Here, again, let’s separate the spin of the Conservative government and not be fooled by clever politics over policy. It was the Liberal government that lowered the lowest income tax bracket to 15 from 16 per cent and raised by $500 the amount every Canadian can earn tax free in 2005. Those who filled out their tax forms this year noticed both of these Liberal changes immediately. The Conservative budget actually raises the lowest income tax rate up to 15.5 per cent and lowers the basic personal exemption amount by $400, beginning July 1st.
Let’s be clear: taxes for the lowest income Canadians are going up, not down. The basic personal exemption will decrease $200 in 2006, translating into approximated 150,000 people being put back on the tax rolls this year. This means a tax hike of about $31 per taxpayer for 2006, increasing to $62 in 2007.
Almost half of Canadian families earn less than $40,000, yet they will receive only 20 per cent of the benefit of the Conservative tax cuts, an average of just over $163. On the other hand, the 5 per cent of families earning over $150,000 a year will receiver nearly 30 per cent of the benefits – adding up to an average of over $2,010 in savings each year.

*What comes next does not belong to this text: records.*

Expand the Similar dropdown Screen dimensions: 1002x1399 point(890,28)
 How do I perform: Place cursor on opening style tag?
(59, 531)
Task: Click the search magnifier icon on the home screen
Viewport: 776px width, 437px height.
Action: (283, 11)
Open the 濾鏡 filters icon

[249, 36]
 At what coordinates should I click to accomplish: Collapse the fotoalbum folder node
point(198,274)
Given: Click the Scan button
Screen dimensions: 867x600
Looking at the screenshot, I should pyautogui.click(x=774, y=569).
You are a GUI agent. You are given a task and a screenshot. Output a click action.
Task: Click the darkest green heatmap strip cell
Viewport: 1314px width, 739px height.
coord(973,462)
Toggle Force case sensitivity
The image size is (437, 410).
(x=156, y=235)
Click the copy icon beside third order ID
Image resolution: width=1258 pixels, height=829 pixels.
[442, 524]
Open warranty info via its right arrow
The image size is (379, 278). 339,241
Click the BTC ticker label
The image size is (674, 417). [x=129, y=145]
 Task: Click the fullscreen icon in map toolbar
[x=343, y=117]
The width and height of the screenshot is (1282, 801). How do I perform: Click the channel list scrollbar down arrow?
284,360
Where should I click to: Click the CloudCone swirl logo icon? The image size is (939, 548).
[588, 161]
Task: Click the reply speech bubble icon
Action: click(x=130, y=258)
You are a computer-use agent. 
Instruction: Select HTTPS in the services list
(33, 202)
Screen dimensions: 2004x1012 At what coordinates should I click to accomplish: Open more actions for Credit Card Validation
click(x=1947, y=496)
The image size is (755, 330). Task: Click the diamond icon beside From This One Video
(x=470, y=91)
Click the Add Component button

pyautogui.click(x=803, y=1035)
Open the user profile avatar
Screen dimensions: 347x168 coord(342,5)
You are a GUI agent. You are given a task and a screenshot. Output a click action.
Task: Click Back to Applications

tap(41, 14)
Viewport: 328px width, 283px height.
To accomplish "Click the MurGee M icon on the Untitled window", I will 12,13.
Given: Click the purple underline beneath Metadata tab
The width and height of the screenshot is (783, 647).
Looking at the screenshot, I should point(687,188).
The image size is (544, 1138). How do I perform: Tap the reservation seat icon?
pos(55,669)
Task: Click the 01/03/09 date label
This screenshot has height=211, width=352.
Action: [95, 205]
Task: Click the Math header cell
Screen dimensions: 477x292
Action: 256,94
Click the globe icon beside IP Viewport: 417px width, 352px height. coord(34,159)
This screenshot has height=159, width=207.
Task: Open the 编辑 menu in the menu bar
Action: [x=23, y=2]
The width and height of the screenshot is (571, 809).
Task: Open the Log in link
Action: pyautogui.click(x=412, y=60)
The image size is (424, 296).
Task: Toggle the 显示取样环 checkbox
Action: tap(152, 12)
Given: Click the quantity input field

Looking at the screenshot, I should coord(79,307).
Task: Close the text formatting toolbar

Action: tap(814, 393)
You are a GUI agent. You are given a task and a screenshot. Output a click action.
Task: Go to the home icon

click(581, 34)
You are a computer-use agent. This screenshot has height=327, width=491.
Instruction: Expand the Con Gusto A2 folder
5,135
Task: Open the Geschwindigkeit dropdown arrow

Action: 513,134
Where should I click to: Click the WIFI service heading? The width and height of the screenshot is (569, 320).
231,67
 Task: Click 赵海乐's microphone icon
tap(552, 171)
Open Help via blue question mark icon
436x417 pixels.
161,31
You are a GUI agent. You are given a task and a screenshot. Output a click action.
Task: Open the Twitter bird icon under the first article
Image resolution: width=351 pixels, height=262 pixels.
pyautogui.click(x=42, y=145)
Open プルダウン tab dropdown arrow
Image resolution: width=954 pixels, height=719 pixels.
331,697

The $1,000 Canada Employment Tax Credit does not represent $1,000 in the pockets of taxpayers. Tax credits are multiplied by the lowest bracket rate, which means this measure will net $155 per year to all taxpayers. This credit is almost completely canceled out by the income tax hike. Again, this tax measure sounds good until you look at the real savings.
The Universal Child Care Benefit provides the clearest example of how this government’s plan is not “family friendly” at all. $100 a month hardly provides a universal solution. Just what is “universal” about it? How do parents with children over the age of six (who still need care when parents are working) benefit? And, what about the families that need help the most? A new national study reported in the Toronto Star yesterday, reports that Canada’s neediest children in Canadian families have the toughest time getting regulated daycare. Throwing $100 to families for each child under the age of six to spend as they please clearly does nothing to address the most needy of our country, and again, represents a short-sighted and politically-motivated approach. The study goes on to reports that inadequate and uneven levels of child-care service will continue if the federal-provincial child care funding agreements are cancelled, as planned. It is difficult to see how $100 a month can even be proposed as a means to support child care choices, when $100 will not cover child care expenses for a week for one child, let alone for a year.
In summary, this government’s legislative initiatives do not put money back into the pockets of all Niagara West-Glanbrook residents, “hard working” Canadians. In fact, it is hard to imagine a set of tax measures more slanted to wealthy taxpayers. There is wide consensus that the Conservatives’ tax plan will largely benefit higher income families over those who need the most help – low- and middle-income Canadians.